Last episode 04
「アイミー!」
闘技場までやってきた瞬一は、すかさずアイミーンの名前を呼ぶ。
戦闘スペースには、怯えている様子のアイミーンと、黒いオーラを身に纏ったメルゼフ、そしてそんなメルゼフと剣を交えているシュライナーの姿があった。
「君は……シュンイチ?どうしてここに……!」
ガキン!
互いの得物をぶつけ合いながら、シュライナーは瞬一に尋ねる。
その相手となっているメルゼフの目には……光がなかった。
「何あの目は?まるで光が宿ってないじゃない!」
瞬一の後を追ってやってきた葵達の中から、そんな声が聞こえてくる。
恐らくは、真理亜が言ったのだろう。
「アイミー!この状況はどうなってるんだ?」
「え、えっと……私がこの場所に到達した時に、剣で斬られそうになって、そしてシュライナーが私のことを助けてくれて……」
途切れ途切れながら、アイミーンがその時のことを説明する。
それだけでも、瞬一達は事の顛末を理解することが出来た。
「シュライナー!ちょうどいい所で変わってくれ!!」
「あ、ああ!」
瞬一はシュライナーに向かってそう叫ぶ。
そして、ある程度シュライナーはメルゼフと打ち合うと、
「シュンイチ!」
「任せろ!」
刀を創り上げていた瞬一と交代して、安全な位置まで下がっていった。
瞬一は走って来た勢いを利用して、メルゼフの体に刀を突き刺そうとする。
しかし、
「うわっ!」
かわされ、同時に足をひっかけられる。
勢いが強すぎたのか、瞬一はそのまま前に突っ込んでいってしまう。
「しまっ……!」
「ハァ!」
メルゼフは、瞬一に出来た一瞬のすきも見逃さない。
背中から剣を突き刺そうとする。
「簡単に突き刺されてたまるかよ!」
「!?」
風魔術を利用して、瞬一は何とかその場から離脱する。
さらに、その風を利用して宙へ舞う。
「喰らえ!」
そして、空中からメルゼフの頭部をめがけて突き刺しにかかる。
だが、
「!!」
「なっ……!」
素早くメルゼフはその場から離れ、同時に上からやってくる瞬一の心臓めがけて剣を突き刺そうとする。
「くそっ!」
瞬一は、慌てて攻撃を止め、刀を使って、メルゼフの剣の方向を変える。
安全地帯に着地すると、
「てやぁ!」
「ソリャ!」
ガキン!
刀と剣がぶつかり合う。
そして、
「テメェ、何で日本に来てやがるんだよ!」
「……」
瞬一は、メルゼフに尋ねる。
しかし、何も言葉を発しない。
「くそっ……正気じゃねえか。

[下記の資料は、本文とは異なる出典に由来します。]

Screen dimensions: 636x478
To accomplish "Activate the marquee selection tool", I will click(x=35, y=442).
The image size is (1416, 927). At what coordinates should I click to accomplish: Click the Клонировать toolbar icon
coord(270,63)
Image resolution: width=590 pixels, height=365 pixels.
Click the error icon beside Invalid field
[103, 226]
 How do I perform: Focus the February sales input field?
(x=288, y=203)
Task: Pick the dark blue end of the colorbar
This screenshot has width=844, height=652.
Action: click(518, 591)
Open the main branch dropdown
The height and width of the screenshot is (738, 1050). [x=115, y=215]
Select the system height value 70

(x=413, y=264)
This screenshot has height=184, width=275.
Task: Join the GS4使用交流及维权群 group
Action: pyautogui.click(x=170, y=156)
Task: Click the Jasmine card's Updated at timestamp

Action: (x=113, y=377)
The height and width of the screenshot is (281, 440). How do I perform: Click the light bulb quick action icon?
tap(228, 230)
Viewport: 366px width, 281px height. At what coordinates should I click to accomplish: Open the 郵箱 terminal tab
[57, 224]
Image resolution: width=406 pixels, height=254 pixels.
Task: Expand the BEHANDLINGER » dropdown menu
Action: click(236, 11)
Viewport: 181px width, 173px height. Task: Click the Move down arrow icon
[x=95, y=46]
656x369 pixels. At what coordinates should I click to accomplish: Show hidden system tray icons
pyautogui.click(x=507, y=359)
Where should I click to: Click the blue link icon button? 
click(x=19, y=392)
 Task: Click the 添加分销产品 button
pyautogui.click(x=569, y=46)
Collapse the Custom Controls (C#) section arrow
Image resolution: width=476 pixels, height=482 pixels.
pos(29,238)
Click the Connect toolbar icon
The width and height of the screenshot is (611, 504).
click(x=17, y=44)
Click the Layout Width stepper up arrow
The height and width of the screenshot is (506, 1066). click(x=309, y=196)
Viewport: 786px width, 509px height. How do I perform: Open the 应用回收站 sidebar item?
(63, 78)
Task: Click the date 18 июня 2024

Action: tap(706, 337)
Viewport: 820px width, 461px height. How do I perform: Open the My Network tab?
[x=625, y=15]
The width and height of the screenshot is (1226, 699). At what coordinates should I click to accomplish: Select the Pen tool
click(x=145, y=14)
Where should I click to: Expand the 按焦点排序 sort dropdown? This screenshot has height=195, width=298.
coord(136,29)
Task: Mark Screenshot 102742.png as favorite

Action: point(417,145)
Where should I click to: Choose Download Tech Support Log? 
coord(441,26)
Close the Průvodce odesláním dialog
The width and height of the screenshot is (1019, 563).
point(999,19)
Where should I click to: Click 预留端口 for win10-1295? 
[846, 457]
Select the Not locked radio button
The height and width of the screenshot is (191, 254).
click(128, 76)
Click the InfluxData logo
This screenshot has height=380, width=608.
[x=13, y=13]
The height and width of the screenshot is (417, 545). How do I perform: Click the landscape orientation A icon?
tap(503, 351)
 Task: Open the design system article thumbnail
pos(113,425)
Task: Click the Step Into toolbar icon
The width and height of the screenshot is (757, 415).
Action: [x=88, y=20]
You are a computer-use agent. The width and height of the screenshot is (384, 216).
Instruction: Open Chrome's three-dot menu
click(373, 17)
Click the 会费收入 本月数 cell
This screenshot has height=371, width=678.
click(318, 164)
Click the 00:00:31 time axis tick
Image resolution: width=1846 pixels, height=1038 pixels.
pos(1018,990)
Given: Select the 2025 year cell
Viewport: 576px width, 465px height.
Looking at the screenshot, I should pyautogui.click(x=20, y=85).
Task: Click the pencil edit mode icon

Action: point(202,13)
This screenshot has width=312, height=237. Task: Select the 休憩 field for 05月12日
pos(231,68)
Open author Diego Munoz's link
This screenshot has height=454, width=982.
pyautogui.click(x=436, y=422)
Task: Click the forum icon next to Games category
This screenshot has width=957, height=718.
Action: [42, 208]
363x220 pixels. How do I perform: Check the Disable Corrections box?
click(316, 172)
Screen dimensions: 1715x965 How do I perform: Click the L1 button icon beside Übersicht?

答えてくれる要素が見当たらねぇ」
「……ニ、ゲ、ロ」
「……え?」
その時だった。
剣と刀で小競り合いを続ける中、メルゼフから途切れ途切れに言葉が発せられたのだ。
それは……『逃げろ』と言っていた。
「逃げろ?……どういうことだ?」
「タ、ノ、ム……ニゲテ、クレ……コノママ、ダト、ワタシ、ハ、ヒタス、ラ、モノ、ヲ、コワス、ダケニ……ウオオオオオオオオオオオオオオオオオオオオオオオオオオオオオオオオオ!!」
「な、何だ!?」
突如メルゼフの体から黒い光が発せられる。
瞬一は、巻き込まれないように距離を取る。
「い、一体何が……?」
「アアアアアアアアアアアアアアアアアアアアアアアアアア!!」
メルゼフの叫び声が聞こえる。
そして、闘技場の中は黒い光に包まれ……それが晴れた頃には、
「な、何だよ……コイツ」
「まるで……悪魔だ……」
変わり果てたメルゼフが、そこに立っていた。